Corsa a quattro nelle urne, sfida tra il nuovo e il vecchio
Oggi in Spagna le elezioni che segneranno la fine del bipartitismo storico tra popolari e socialisti
La vecchia e la nuova Spagna si incontrano e si contano oggi alle urne. Oltre 36 milioni di elettori sono chiamati ad un voto storico che comunque vada — e l’incertezza resta altissima — segnerà una svolta per l’ancor giovane democrazia: la fine del bipartitismo fra i conservatori del Partido Popular e i socialisti del Psoe, che hanno governato a fasi alterne il Paese negli ultimi 40 anni. Per la prima volta, sono protagonisti ben quattro partiti: il Pp del premier Mariano Rajoy, il Psoe guidato da Pedro Sánchez ma anche la nuova sinistra di Podemos, nato sull’onda del movimento degli «indignados», e la formazione di centrodestra Ciudadanos, che Albert Rivera ha saputo trasformare in poco più di un anno da minuscolo partito anti-separatista della Catalogna a possibile ago della bilancia delle future alleanze di governo.

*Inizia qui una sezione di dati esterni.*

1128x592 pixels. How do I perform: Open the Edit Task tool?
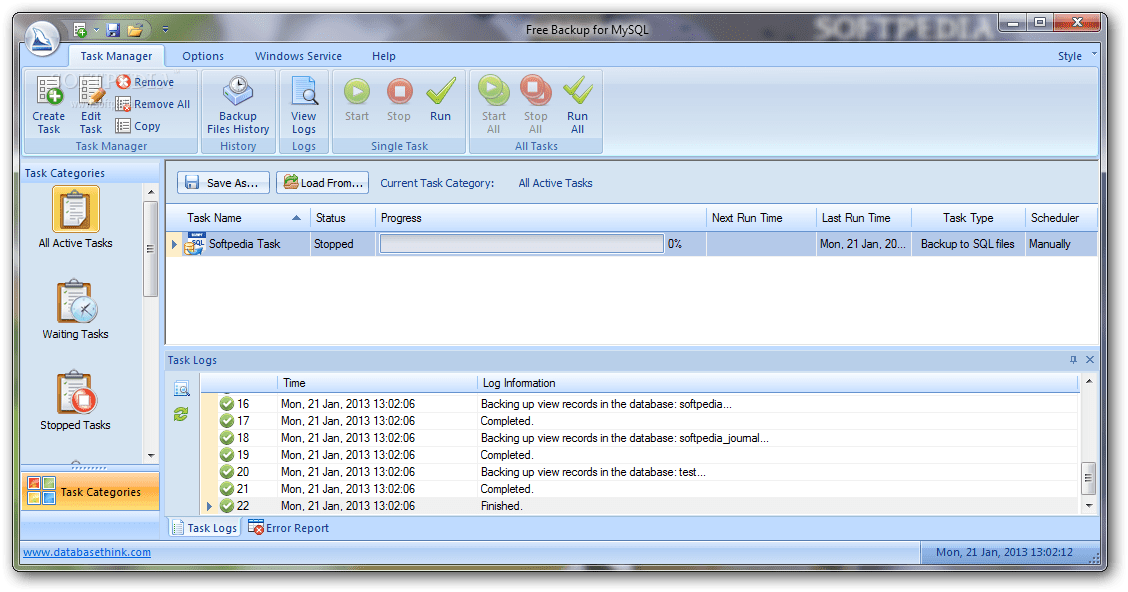tap(90, 105)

Si vota per eleggere 350 deputati e 206 dei 261 senatori (gli altri 55 sono designati dalle regioni). L’ultimo sondaggio, pubblicato ieri ad Andorra dal giornale El Periòdic — in Spagna sono vietati da lunedì scorso — conferma il Pp in testa con il 26,6% (111115 seggi al Congresso), davanti al Psoe al 20,8% (82-88 deputati), Podemos al 20,1% (70-74) e Ciudadanos al 16% (47-51).
Tra il 20 e il 40% degli elettori, però, sarebbe ancora indeciso: percentuale sufficiente a ribaltare ogni pronostico. Gli incerti potrebbero scegliere il «vecchio», e dare forza ad uno dei due partiti tradizionali, o svoltare verso il «nuovo» e l’ignoto degli anti-casta. Molti giovani avrebbero già optato per gli altrettanto giovani esponenti di Podemos, che si contende fino all’ultimo il secondo posto con il Psoe, mentre Ciudadanos sembra non riuscire a scalfire oltre lo «zoccolo duro» del Partido Popular. Lo stesso Rajoy ha fatto appello al «voto utile» per impedire avventure «pericolose» e gli ultimi sondaggi confermano un lieve calo del partito di Rivera.
Nessun partito pare comunque destinato a raggiungere i 176 seggi della maggioranza assoluta. Benché primo in tutti i sondaggi, il Pp sarebbe ben al di sotto di quei 140 deputati che sono ritenuti la soglia minima per tentare un governo di minoranza. Dopo il Portogallo, così, anche la Spagna si troverebbe costretta a delicate trattative post-voto — che a Lisbona hanno portato al potere una coalizione di sinistra — per dare via libera al nuovo esecutivo. Sempre che non decolli una Grande coalizione alla tedesca, tra Pp e Psoe, per tagliar fuori i «nuovi».